(Screen-element location records)

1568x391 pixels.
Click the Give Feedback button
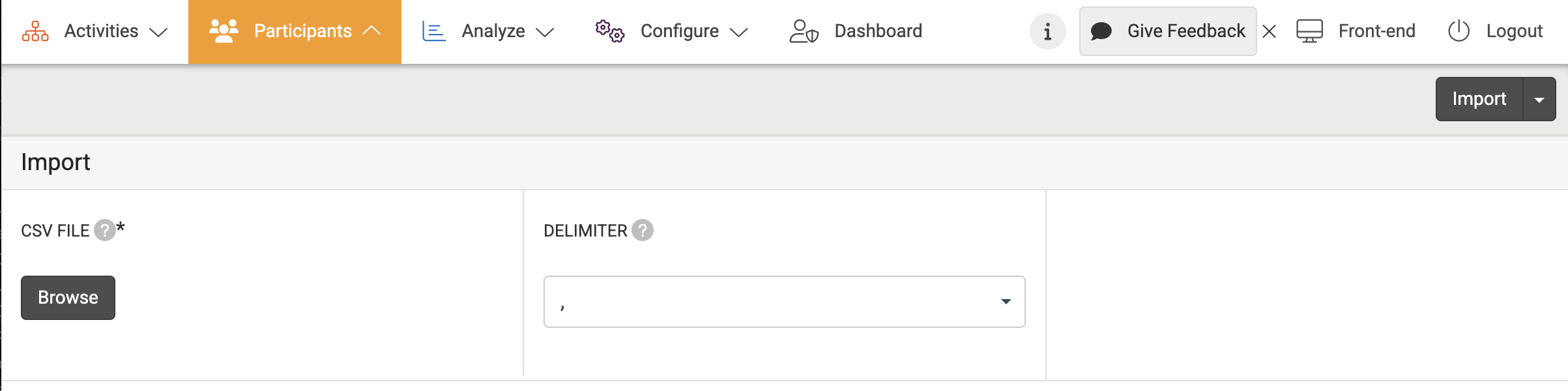point(1168,31)
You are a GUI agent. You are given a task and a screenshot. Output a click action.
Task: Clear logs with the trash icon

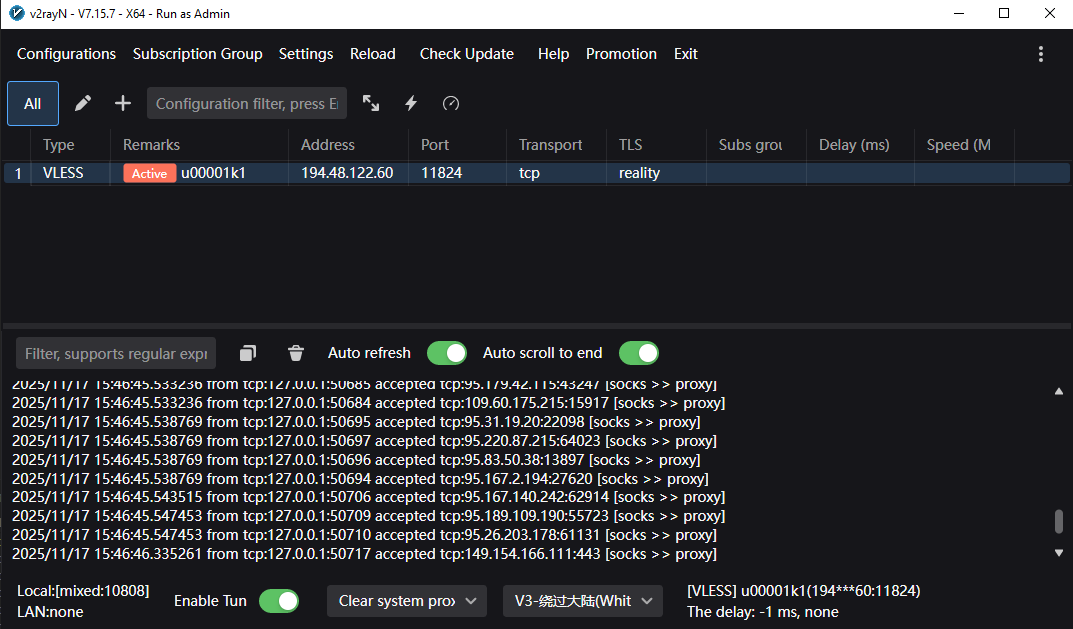(x=296, y=353)
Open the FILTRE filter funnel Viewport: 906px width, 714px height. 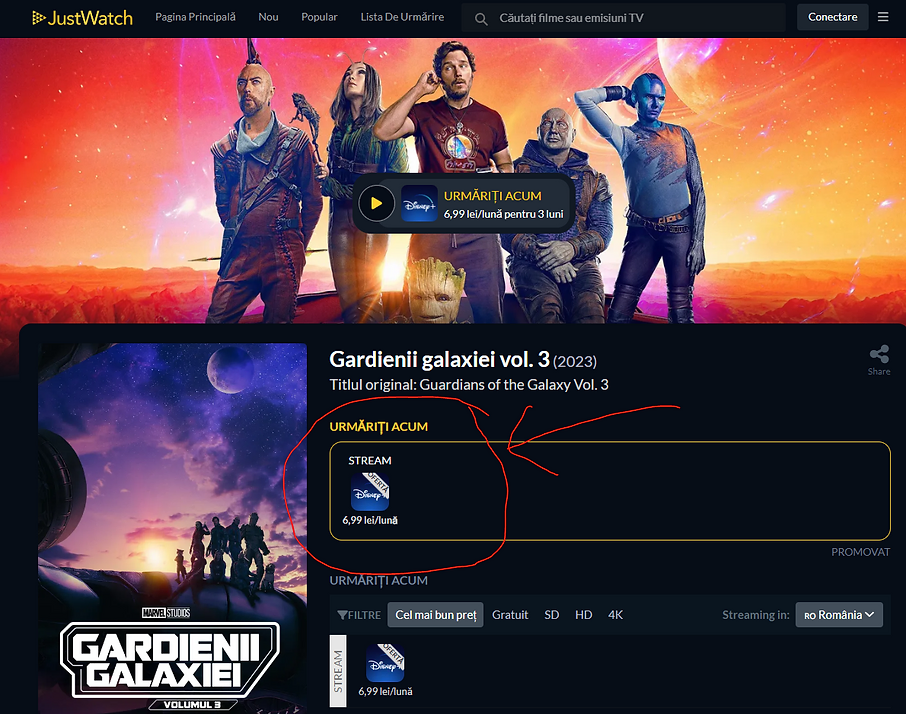pyautogui.click(x=358, y=615)
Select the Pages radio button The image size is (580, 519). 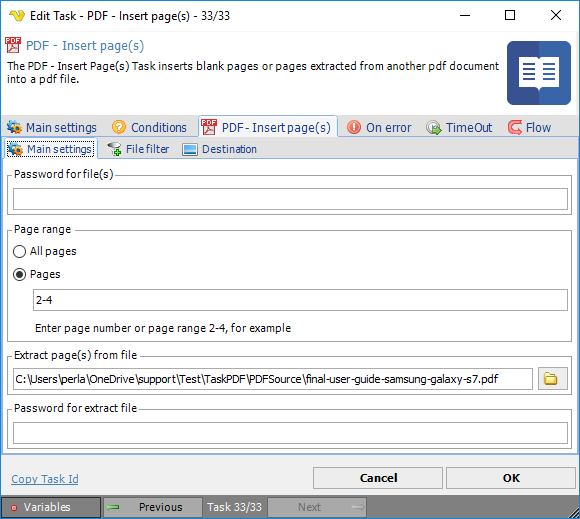tap(19, 274)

= DIRECTIVE =
Copy the stretch from the start of the data through the line containing "(x=296, y=353)", swapping "trash icon" for "delete icon" and keeping everything else the same. Leave out the pictures.

= RESULT FOR THIS TASK =
1568x391 pixels.
Click the Give Feedback button
point(1168,31)
You are a GUI agent. You are given a task and a screenshot. Output a click action.
Task: Clear logs with the delete icon

(x=296, y=353)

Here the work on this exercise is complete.